▶ _Your assignment_: All the data should be printed again exactly as written.

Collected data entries
______________________________

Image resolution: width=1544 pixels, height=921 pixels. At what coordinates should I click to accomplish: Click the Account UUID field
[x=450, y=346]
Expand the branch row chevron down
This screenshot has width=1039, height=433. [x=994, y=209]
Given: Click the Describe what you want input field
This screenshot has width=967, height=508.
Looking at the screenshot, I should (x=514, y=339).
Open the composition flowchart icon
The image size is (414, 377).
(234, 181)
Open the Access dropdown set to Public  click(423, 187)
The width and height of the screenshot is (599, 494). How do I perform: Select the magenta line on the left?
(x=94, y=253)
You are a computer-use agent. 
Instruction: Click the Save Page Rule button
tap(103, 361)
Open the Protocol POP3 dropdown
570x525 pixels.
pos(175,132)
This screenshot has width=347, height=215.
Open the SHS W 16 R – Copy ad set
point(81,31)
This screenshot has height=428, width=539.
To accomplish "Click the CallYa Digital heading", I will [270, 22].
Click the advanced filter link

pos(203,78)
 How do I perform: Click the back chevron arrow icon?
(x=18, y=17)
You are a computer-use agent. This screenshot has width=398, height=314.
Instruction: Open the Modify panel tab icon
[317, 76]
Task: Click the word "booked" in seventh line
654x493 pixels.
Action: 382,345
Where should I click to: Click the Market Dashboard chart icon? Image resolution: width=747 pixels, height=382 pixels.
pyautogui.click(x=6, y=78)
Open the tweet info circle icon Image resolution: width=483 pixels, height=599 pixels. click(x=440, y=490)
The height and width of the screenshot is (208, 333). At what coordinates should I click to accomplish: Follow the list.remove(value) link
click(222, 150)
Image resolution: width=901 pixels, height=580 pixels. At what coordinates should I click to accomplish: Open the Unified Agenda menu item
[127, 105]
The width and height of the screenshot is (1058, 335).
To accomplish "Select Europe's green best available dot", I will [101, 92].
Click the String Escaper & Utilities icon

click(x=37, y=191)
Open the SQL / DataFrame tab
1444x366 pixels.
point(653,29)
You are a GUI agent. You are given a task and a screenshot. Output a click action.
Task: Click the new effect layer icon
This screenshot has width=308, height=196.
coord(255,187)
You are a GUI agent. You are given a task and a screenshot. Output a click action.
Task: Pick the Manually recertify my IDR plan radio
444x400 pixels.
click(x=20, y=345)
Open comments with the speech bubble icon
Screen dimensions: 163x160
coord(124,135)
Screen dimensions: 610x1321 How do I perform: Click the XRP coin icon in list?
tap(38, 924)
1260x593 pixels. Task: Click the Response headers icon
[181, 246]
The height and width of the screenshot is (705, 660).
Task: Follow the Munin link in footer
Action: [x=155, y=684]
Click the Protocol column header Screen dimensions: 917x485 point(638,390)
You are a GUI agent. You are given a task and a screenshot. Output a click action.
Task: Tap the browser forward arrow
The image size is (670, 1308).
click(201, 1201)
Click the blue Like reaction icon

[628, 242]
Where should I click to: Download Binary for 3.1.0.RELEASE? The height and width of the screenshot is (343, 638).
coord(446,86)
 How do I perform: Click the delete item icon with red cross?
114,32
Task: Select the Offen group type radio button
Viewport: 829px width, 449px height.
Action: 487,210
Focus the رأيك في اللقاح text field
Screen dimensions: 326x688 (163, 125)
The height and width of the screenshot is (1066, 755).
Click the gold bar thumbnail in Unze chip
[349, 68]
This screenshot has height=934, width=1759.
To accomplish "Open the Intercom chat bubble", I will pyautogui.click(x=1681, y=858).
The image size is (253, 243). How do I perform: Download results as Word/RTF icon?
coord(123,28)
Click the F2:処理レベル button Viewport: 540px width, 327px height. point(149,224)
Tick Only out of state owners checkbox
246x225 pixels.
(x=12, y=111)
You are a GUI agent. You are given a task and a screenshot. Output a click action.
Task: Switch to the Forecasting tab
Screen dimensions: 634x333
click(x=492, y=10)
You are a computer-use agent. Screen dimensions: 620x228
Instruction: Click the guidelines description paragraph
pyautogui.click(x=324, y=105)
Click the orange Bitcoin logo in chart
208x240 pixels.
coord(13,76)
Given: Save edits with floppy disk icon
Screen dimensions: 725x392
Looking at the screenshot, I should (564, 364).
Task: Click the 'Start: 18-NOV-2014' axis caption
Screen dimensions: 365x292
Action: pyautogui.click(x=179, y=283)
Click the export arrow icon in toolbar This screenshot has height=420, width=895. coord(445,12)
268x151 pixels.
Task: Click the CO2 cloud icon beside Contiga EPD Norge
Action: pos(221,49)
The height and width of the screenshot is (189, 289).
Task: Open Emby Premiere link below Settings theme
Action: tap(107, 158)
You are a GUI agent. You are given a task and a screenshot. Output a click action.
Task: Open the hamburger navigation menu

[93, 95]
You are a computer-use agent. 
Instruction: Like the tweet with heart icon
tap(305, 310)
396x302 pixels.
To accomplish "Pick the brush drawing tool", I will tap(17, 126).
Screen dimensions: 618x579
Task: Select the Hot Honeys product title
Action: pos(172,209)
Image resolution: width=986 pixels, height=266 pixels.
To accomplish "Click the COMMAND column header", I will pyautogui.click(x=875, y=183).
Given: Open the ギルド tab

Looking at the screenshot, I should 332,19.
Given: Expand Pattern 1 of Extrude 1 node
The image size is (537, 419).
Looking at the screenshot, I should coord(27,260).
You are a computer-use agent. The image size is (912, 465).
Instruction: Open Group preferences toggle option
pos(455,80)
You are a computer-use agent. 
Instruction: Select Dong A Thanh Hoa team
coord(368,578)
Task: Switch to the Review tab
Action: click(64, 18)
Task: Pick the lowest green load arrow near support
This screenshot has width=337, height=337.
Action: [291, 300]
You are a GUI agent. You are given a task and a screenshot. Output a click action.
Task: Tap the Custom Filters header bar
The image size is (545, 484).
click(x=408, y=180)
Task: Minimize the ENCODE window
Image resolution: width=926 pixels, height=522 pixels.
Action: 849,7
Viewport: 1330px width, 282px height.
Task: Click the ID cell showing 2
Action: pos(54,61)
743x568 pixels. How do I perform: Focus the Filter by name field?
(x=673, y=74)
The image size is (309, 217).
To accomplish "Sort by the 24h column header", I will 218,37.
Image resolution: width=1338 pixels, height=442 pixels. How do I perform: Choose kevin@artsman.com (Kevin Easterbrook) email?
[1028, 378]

______________________________

▶ _Solution for this task_:
Image resolution: width=1544 pixels, height=921 pixels. At what coordinates should I click to accomplish: Click the Account UUID field
[x=450, y=346]
Expand the branch row chevron down
This screenshot has width=1039, height=433. [x=994, y=209]
Given: Click the Describe what you want input field
This screenshot has width=967, height=508.
Looking at the screenshot, I should (x=514, y=339).
Open the composition flowchart icon
The image size is (414, 377).
(234, 181)
Open the Access dropdown set to Public  click(423, 187)
The width and height of the screenshot is (599, 494). How do I perform: Select the magenta line on the left?
(x=94, y=253)
You are a computer-use agent. 
Instruction: Click the Save Page Rule button
tap(103, 361)
Open the Protocol POP3 dropdown
570x525 pixels.
pos(175,132)
This screenshot has width=347, height=215.
Open the SHS W 16 R – Copy ad set
point(81,31)
This screenshot has height=428, width=539.
To accomplish "Click the CallYa Digital heading", I will [270, 22].
Click the advanced filter link

pos(203,78)
 How do I perform: Click the back chevron arrow icon?
(x=18, y=17)
You are a computer-use agent. This screenshot has width=398, height=314.
Instruction: Open the Modify panel tab icon
[317, 76]
Task: Click the word "booked" in seventh line
654x493 pixels.
Action: 382,345
Where should I click to: Click the Market Dashboard chart icon? Image resolution: width=747 pixels, height=382 pixels.
pyautogui.click(x=6, y=78)
Open the tweet info circle icon Image resolution: width=483 pixels, height=599 pixels. click(x=440, y=490)
The height and width of the screenshot is (208, 333). At what coordinates should I click to accomplish: Follow the list.remove(value) link
click(222, 150)
Image resolution: width=901 pixels, height=580 pixels. At what coordinates should I click to accomplish: Open the Unified Agenda menu item
[127, 105]
The width and height of the screenshot is (1058, 335).
To accomplish "Select Europe's green best available dot", I will [101, 92].
Click the String Escaper & Utilities icon

click(x=37, y=191)
Open the SQL / DataFrame tab
1444x366 pixels.
point(653,29)
You are a GUI agent. You are given a task and a screenshot. Output a click action.
Task: Click the new effect layer icon
This screenshot has width=308, height=196.
coord(255,187)
You are a GUI agent. You are given a task and a screenshot. Output a click action.
Task: Pick the Manually recertify my IDR plan radio
444x400 pixels.
click(x=20, y=345)
Open comments with the speech bubble icon
Screen dimensions: 163x160
coord(124,135)
Screen dimensions: 610x1321 How do I perform: Click the XRP coin icon in list?
tap(38, 924)
1260x593 pixels. Task: Click the Response headers icon
[181, 246]
The height and width of the screenshot is (705, 660).
Task: Follow the Munin link in footer
Action: [x=155, y=684]
Click the Protocol column header Screen dimensions: 917x485 point(638,390)
You are a GUI agent. You are given a task and a screenshot. Output a click action.
Task: Tap the browser forward arrow
The image size is (670, 1308).
click(201, 1201)
Click the blue Like reaction icon

[628, 242]
Where should I click to: Download Binary for 3.1.0.RELEASE? The height and width of the screenshot is (343, 638).
coord(446,86)
 How do I perform: Click the delete item icon with red cross?
114,32
Task: Select the Offen group type radio button
Viewport: 829px width, 449px height.
Action: 487,210
Focus the رأيك في اللقاح text field
Screen dimensions: 326x688 (163, 125)
The height and width of the screenshot is (1066, 755).
Click the gold bar thumbnail in Unze chip
[349, 68]
This screenshot has height=934, width=1759.
To accomplish "Open the Intercom chat bubble", I will pyautogui.click(x=1681, y=858).
The image size is (253, 243). How do I perform: Download results as Word/RTF icon?
coord(123,28)
Click the F2:処理レベル button Viewport: 540px width, 327px height. point(149,224)
Tick Only out of state owners checkbox
246x225 pixels.
(x=12, y=111)
You are a GUI agent. You are given a task and a screenshot. Output a click action.
Task: Switch to the Forecasting tab
Screen dimensions: 634x333
click(x=492, y=10)
You are a computer-use agent. Screen dimensions: 620x228
Instruction: Click the guidelines description paragraph
pyautogui.click(x=324, y=105)
Click the orange Bitcoin logo in chart
208x240 pixels.
coord(13,76)
Given: Save edits with floppy disk icon
Screen dimensions: 725x392
Looking at the screenshot, I should (564, 364).
Task: Click the 'Start: 18-NOV-2014' axis caption
Screen dimensions: 365x292
Action: pyautogui.click(x=179, y=283)
Click the export arrow icon in toolbar This screenshot has height=420, width=895. coord(445,12)
268x151 pixels.
Task: Click the CO2 cloud icon beside Contiga EPD Norge
Action: pos(221,49)
The height and width of the screenshot is (189, 289).
Task: Open Emby Premiere link below Settings theme
Action: tap(107, 158)
You are a GUI agent. You are given a task and a screenshot. Output a click action.
Task: Open the hamburger navigation menu

[93, 95]
You are a computer-use agent. 
Instruction: Like the tweet with heart icon
tap(305, 310)
396x302 pixels.
To accomplish "Pick the brush drawing tool", I will tap(17, 126).
Screen dimensions: 618x579
Task: Select the Hot Honeys product title
Action: pos(172,209)
Image resolution: width=986 pixels, height=266 pixels.
To accomplish "Click the COMMAND column header", I will pyautogui.click(x=875, y=183).
Given: Open the ギルド tab

Looking at the screenshot, I should 332,19.
Given: Expand Pattern 1 of Extrude 1 node
The image size is (537, 419).
Looking at the screenshot, I should coord(27,260).
You are a computer-use agent. The image size is (912, 465).
Instruction: Open Group preferences toggle option
pos(455,80)
You are a computer-use agent. 
Instruction: Select Dong A Thanh Hoa team
coord(368,578)
Task: Switch to the Review tab
Action: click(64, 18)
Task: Pick the lowest green load arrow near support
This screenshot has width=337, height=337.
Action: [291, 300]
You are a GUI agent. You are given a task and a screenshot. Output a click action.
Task: Tap the Custom Filters header bar
The image size is (545, 484).
click(x=408, y=180)
Task: Minimize the ENCODE window
Image resolution: width=926 pixels, height=522 pixels.
Action: 849,7
Viewport: 1330px width, 282px height.
Task: Click the ID cell showing 2
Action: pos(54,61)
743x568 pixels. How do I perform: Focus the Filter by name field?
(x=673, y=74)
The image size is (309, 217).
To accomplish "Sort by the 24h column header", I will 218,37.
Image resolution: width=1338 pixels, height=442 pixels. How do I perform: Choose kevin@artsman.com (Kevin Easterbrook) email?
[1028, 378]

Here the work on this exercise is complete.